● **Input data**
#####

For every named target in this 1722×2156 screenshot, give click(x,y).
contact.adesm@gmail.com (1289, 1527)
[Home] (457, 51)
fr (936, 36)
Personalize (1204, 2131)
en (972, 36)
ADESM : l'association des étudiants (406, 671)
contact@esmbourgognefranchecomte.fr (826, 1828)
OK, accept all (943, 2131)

#####

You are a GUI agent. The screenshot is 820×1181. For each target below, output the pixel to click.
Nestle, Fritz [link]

#####

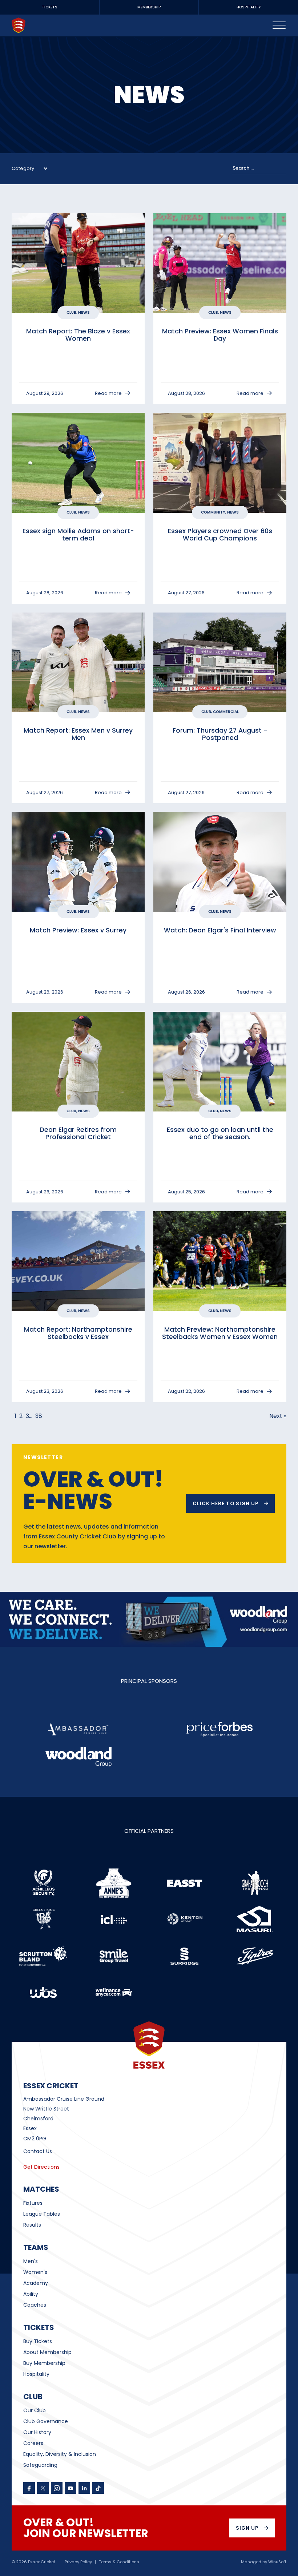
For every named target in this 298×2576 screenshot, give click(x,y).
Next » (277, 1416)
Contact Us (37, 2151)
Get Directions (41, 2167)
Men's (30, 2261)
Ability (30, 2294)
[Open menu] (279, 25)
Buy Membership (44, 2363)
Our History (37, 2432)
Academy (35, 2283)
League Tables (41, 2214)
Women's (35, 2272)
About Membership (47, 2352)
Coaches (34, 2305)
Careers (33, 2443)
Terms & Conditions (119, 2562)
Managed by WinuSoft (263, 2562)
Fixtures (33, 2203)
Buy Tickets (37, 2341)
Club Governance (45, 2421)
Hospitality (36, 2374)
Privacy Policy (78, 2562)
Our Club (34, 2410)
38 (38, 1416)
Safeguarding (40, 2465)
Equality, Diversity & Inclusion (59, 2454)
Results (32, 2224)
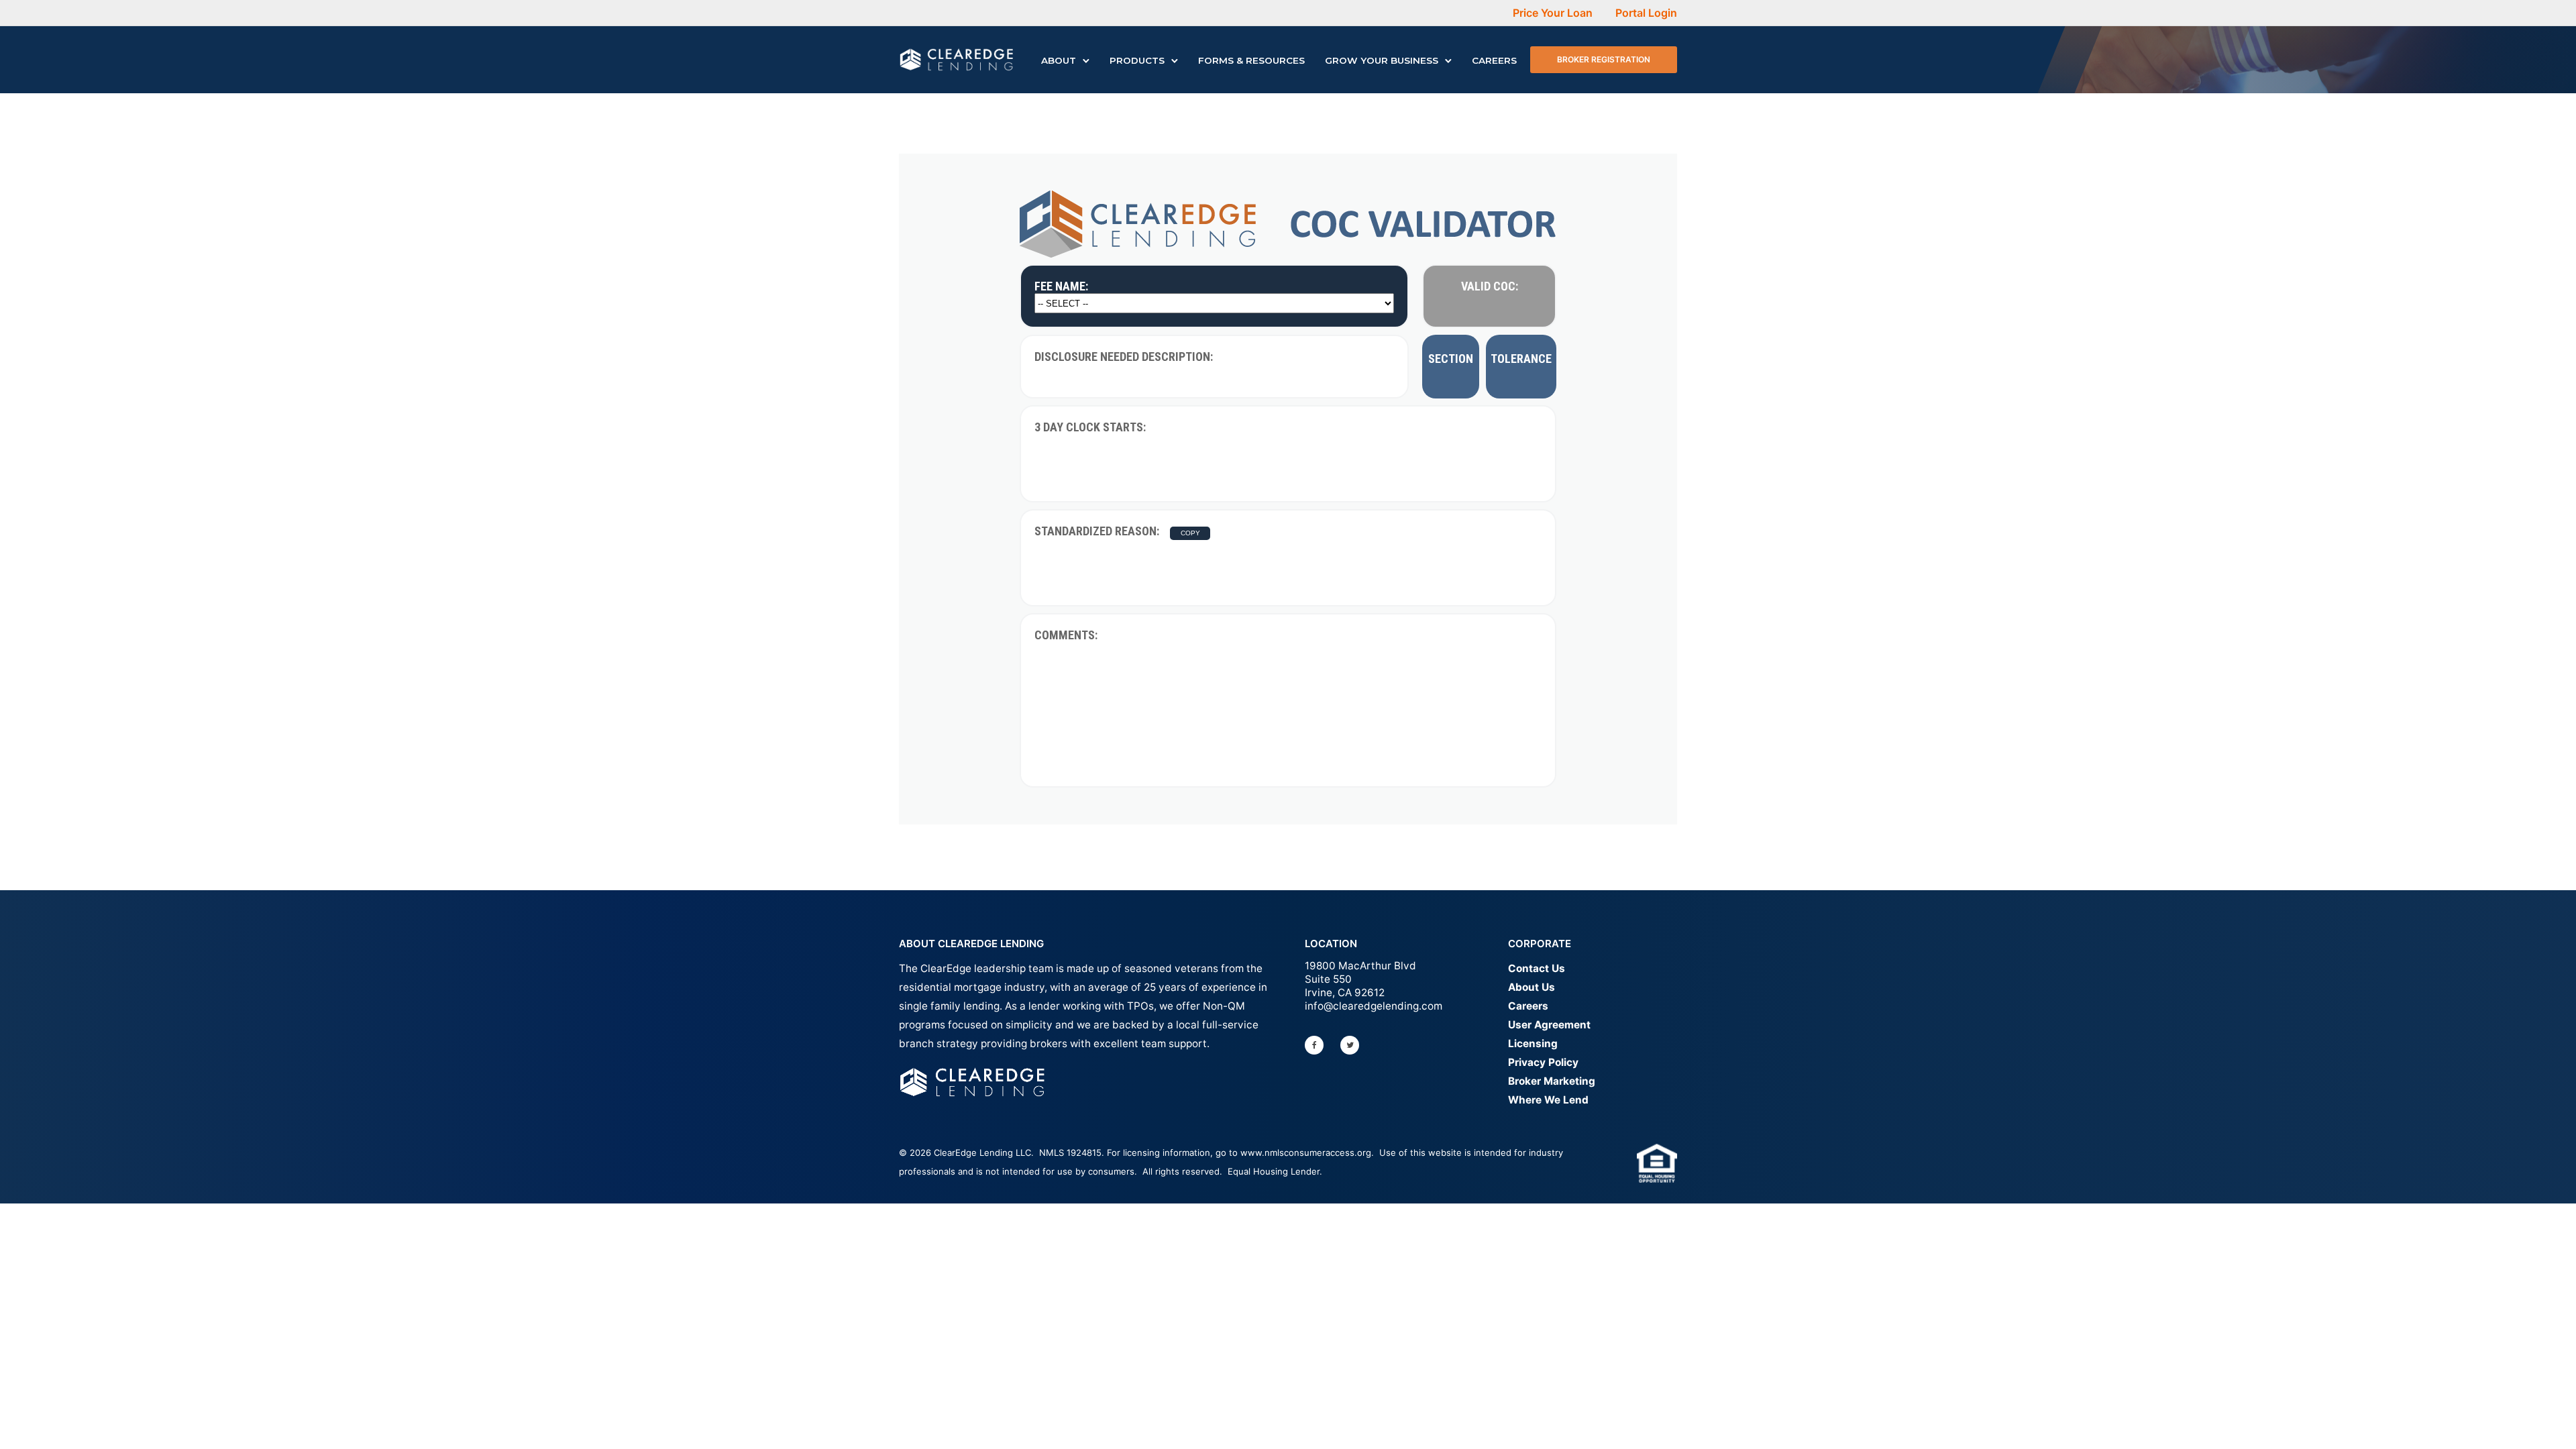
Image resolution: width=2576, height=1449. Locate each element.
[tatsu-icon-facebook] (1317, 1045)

#####

● **Your assignment**
Repeat exactly the lines above, from the line that contains "Buy Tickets (37, 2341)" down through the line that contains "[tatsu-icon-facebook] (1317, 1045)". Include both of those lines and none of the pictures.

● **Exercise output**
Buy Tickets (37, 2341)
Club Governance (45, 2421)
Hospitality (36, 2374)
Privacy Policy (78, 2562)
Our Club (34, 2410)
38 (38, 1416)
Safeguarding (40, 2465)
Equality, Diversity & Inclusion (59, 2454)
Results (32, 2224)
Image resolution: width=2576, height=1449. Locate each element.
[tatsu-icon-facebook] (1317, 1045)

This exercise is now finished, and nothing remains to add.